Abstract
Objectives:
The development of knee pain after anterior cruciate ligament (ACL) reconstruction (ACLR) worsens clinical outcomes and degrades patient satisfaction. Subsequent ipsilateral knee surgery, which has been observed to occur in 4 to 28% of ACLR, is perhaps the most significant risk factor for the development of knee pain in this setting. Thus, the identification of risk factors that predict subsequent surgery is worthwhile to improve the clinical outcomes of ACLR. Although useful in clarifying associations between various clinical variables and an outcome of interest, as well as demonstrating the relative importance of risk factors for a predicted outcome, previously employed multivariable prediction models are less useful in determining the magnitude of effect or, more broadly, establish causal relationships between individual exposures and an outcome. Alternatively, causal mediation analysis (CMA) addresses these two limitations and provides an analytical approach capable of distinguishing: 1. The direct effect of an exposure, from 2. The indirect effect of that same exposure through a mediator (or mediating event) on the ultimate outcome of interest. In doing so, CMA provides a more accurate description of the mechanism(s) of how a singular intervention on a risk factor affects an outcome. Therefore, the purpose of the current study was to determine if lateral meniscus (LM) repair versus excision performed at the time of primary ACL reconstruction (ACLR) decreases the likelihood of significant knee pain 10 years follow up. It was hypothesized that subsequent surgery performed after LM repair or excision at primary ACLR would increase the likelihood of significant KOOS knee pain 10 years follow up. It was further hypothesized that LM repair performed at the time of primary ACLR decreases the likelihood of developing significant knee pain 10 years follow up.
Methods:
The study cohort included all subjects undergoing unilateral, primary ACLR from 2002-2008 enrolled in the Multicenter Orthopaedic Outcomes Network (MOON) without a history of prior medial or LM surgery and contralateral ACLR. Causal mediation analysis (CMA) using R software (Version 4.2.3; Vienna, Austria) was employed to compare the effects of LM repair and excision at the time of primary ACLR on the development significant knee pain at 10 years follow up. Significant knee pain was defined as Knee Osteoarthritis Outcome Score (KOOS) pain < 80. Our inclusion/ exclusion criteria at with 10-year clinical follow up were primary ACLR without a history of prior medial and LM surgery, no revision ACLR, and no history of ACLR in the contralateral knee, no subsequent revision ACLR, and no subsequent surgery in which the stated indication was for hardware removal alone (Figure 1.) A directed acyclic graph (DAG) was constructed to provide a qualitative representation of the influence of known confounders which have previously been shown to affect the outcome of interest (Figure 2.) A stepwise approach to the CMA was employed such that Step 1 determined whether LM procedure (i.e., repair or excision) significantly affected the likelihood of subsequent surgery. Provided that this criterion was satisfied, Step 2 would determine whether subsequent surgery affected the likelihood of KOOS pain < 80 at 10 years follow up, and Step 3 would determine if both the effect of LM repair followed subsequent surgery and direct effect of LM repair were significant. Missing data were multiply imputed using multivariate imputation by chained equations (MICE). All tests were two-sided, assuming a Type I error rate of 0.05.
Results:
We had two thousand three hundred and eighty-seven subjects (1074 females (45%), 1313 males (55%)) ACLRs (Figure 2, Table 1.) At 10 years our follow-up was 76.5% (1825 of 2387). In 1227 (51.4%) cases, there was no lateral meniscus tear reported at the time of primary ACLR. The most common type of LM tear was a complex tear (214 cases, 18.4%.) Of the cases with LM tears, no treatment was performed in 254 (10.6%) cases, excision was performed in 718 (30.1%) cases, and repair was performed in 178 (7.5%) cases.

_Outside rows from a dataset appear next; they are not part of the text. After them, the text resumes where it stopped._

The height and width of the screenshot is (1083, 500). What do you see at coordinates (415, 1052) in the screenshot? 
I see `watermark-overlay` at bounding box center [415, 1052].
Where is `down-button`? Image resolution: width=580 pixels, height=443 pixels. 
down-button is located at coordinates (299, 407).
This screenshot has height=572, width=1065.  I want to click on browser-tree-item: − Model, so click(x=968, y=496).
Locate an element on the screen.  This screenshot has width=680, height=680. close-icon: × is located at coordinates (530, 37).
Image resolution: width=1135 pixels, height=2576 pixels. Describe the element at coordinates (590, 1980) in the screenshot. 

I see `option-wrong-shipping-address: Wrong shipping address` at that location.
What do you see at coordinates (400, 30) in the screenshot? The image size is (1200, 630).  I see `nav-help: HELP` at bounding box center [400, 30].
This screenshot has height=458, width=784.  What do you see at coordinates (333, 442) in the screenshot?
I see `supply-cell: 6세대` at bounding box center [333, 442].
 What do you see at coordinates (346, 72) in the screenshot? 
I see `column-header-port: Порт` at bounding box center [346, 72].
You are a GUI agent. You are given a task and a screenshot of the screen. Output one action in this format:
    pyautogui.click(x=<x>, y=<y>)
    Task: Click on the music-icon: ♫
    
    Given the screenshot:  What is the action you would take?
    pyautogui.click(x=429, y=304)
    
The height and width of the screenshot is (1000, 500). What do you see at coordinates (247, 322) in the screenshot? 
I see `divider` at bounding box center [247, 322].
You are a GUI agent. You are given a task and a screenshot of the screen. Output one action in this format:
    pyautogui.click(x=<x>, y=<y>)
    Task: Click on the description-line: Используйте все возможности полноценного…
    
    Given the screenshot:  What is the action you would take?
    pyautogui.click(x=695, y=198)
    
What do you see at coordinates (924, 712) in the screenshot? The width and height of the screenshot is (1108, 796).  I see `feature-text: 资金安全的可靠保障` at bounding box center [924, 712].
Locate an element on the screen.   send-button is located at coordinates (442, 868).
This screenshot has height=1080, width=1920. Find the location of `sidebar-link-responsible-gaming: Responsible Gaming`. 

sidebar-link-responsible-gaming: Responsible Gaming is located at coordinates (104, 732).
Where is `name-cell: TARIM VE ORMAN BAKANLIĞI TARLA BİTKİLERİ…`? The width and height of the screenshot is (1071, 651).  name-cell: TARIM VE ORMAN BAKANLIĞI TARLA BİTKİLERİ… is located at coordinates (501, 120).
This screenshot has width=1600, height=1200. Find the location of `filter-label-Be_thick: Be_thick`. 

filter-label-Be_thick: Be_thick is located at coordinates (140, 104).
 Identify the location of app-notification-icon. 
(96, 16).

Among those reporting KOOS Pain (N=1825) at 10 years follow up, 252 (13.8%) had KOOS Pain < 80, 1573 had ≥ 80. In the KOOS Pain < 80 group, 75 (29.8%) out of 252 had subsequent surgery. In the KOOS Pain ≥ 80 group, 223 (14.2%) had subsequent surgery. The first step in executing the CMA demonstrated through logistic regression that neither LM repair nor excision significantly affected the likelihood of subsequent surgery after primary ACLR (Chi-Square: 0.11, P = 0.74) (Table 2.)
Conclusions:
Neither LM repair nor excision at the time of primary ACLR significantly affected the likelihood of subsequent surgery and thus had no mediating effect on the primary outcome of interest. This fact precludes the attribution of causality for LM tear treatment (repair or excision) to the likelihood of developing significant knee pain at 10 years follow up. To our knowledge, this is the first study of its kind to employ CMA to assess for a causal relationship between LM treatment at the time of primary ACLR and the likelihood of developing significant knee pain.